There are benefits to this, of course. She gets greeted warmly by people who she doesn’t know but who know a lot about her. She gets invited to visit people in exotic places, people she has never met but who have heard her speak or read about her and been inspired by her. It’s nice to be an inspiration.

But there is a cost to this as well. Bella is thirteen years old and knows more about Usher syndrome that just about any other thirteen year old out there. She knows adult things about Usher syndrome. She knows people with a cane and a dog. She has seen parents cry and adults tear up. She wonders if she’ll be able to drive. This is a lot for a thirteen year old girl to process.

And being told you are an inspiration and feeling like one are two different things, especially for a gangly adolescent struggling to pupate from a child to an adult. Teenagers make LOTS of mistakes. They do unintentionally foolish things and they are very aware of how they are perceived. It is hard to be a teenager. It is harder to be a teenager with Usher syndrome. It is nearly unbearable to be a teenager with Usher syndrome who knows an entire community is watching you.

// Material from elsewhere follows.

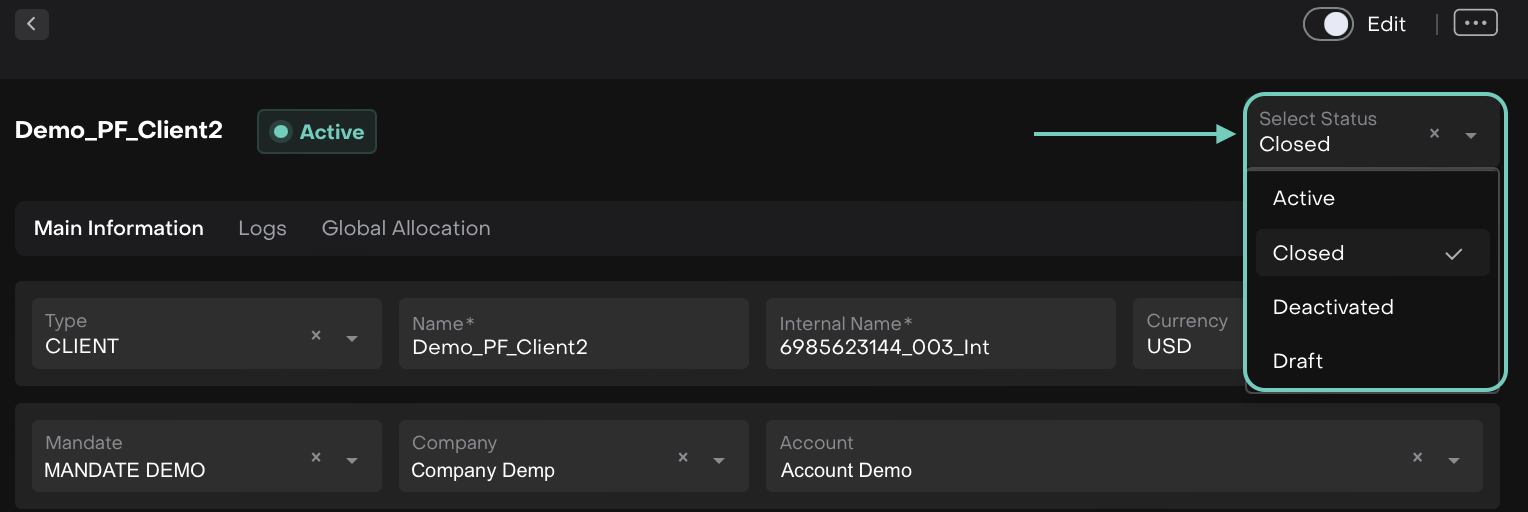Collapse the Select Status dropdown arrow
The width and height of the screenshot is (1528, 512).
[x=1471, y=135]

We’ve had a lot of team meetings with Bella’s teachers, guidance counsellors, and myriad others who support her in school this year. We discussed the pressure Bella feels being one of the faces of Usher syndrome, of knowing all that she knows about the disease. One of the counsellors said, “I can’t imagine how hard that must be for a thirteen year old girl to deal with.”

I felt like a terrible parent. Worse still, I felt like a fraud. I advocate sharing as much about Usher syndrome with your children as they can handle. I have written in this blog about what to tell your child about Usher syndrome. That post was picked up by a number of different mediums and reprinted in a couple of other languages. And there I was, discussing my daughter’s problems in school, and realizing that I was a contributor to the problem. Not only that, but I may have just given terrible advice to a lot of others. It’s bad enough messing up your own kid, but to think you may have messed up the lives of others, too, is an awful feeling.

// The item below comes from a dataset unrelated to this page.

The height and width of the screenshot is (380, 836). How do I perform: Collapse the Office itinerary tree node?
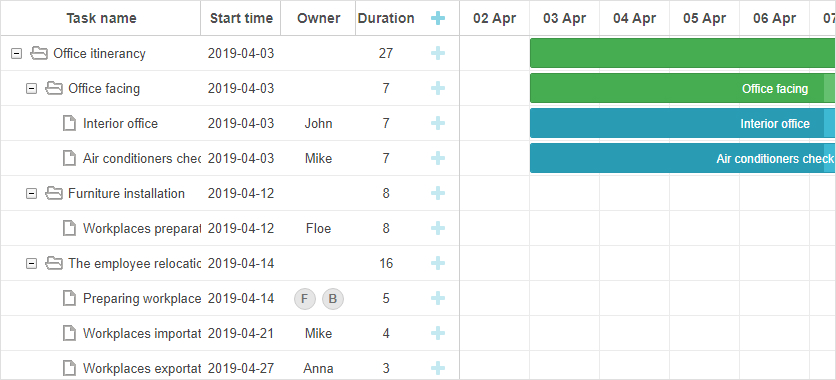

On the ride home I talked to Bella about all of this. The quotes are paraphrases as I wasn't taking notes at the time, but I remember the conversation well and confirmed the message with Bella.  I asked her about the public speaking and the videos. She’s thirteen years old, I said. She can make her own decisions about participating from now on. She smiled and said “I like doing the videos. My friends are all jealous that I get to be on camera. And I like to talk in front of people. I like to make them laugh and make them feel better.” Which, of course, made me feel better. “I was just tired in San Diego,” she continued, “And I was nervous. I didn’t think I did a very good job. I don’t like feeling that way.”

Then I asked her about the family conferences. She’s met adults with canes. She’s heard a lot of people talk about their fears. Does she worry about going blind? “Sometimes,” she said, “but I don’t really think about it. I make friends at the conferences. I hear all the things you are doing. I know you are doing everything you can to help me. I know you’ll take care of me no matter what.”

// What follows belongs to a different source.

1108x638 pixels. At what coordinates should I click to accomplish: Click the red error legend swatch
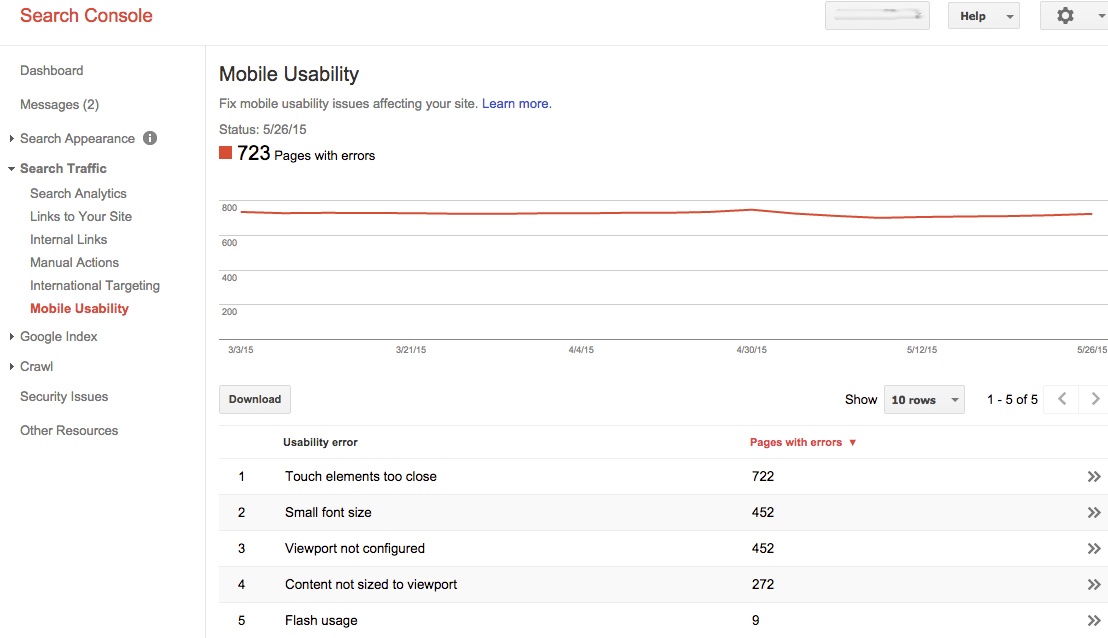225,153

And with that, a weight lifted. I might still be a fraud on many levels, but I wasn’t wrong about talking to your child about Usher syndrome. Talking about it was a comfort to Bella. It was the right thing to do.

I’m still uncomfortable using Bella to raise awareness about Usher syndrome. Well, maybe ‘using’ her isn’t the right term any longer. It may have been at one time, when we chose to have her participate in videos and we chose to have her attend family conferences and we chose to have her speak in front of people. But now she’s thirteen and in many ways she’s grown up. She’s taller than my wife and she’s braver than me. She’ll continue to be involved in raising awareness about Usher syndrome, but from now on, she’ll be a partner in determining the risk. She’ll be involved in making the decisions.

Then Bella will decide how far she’ll go.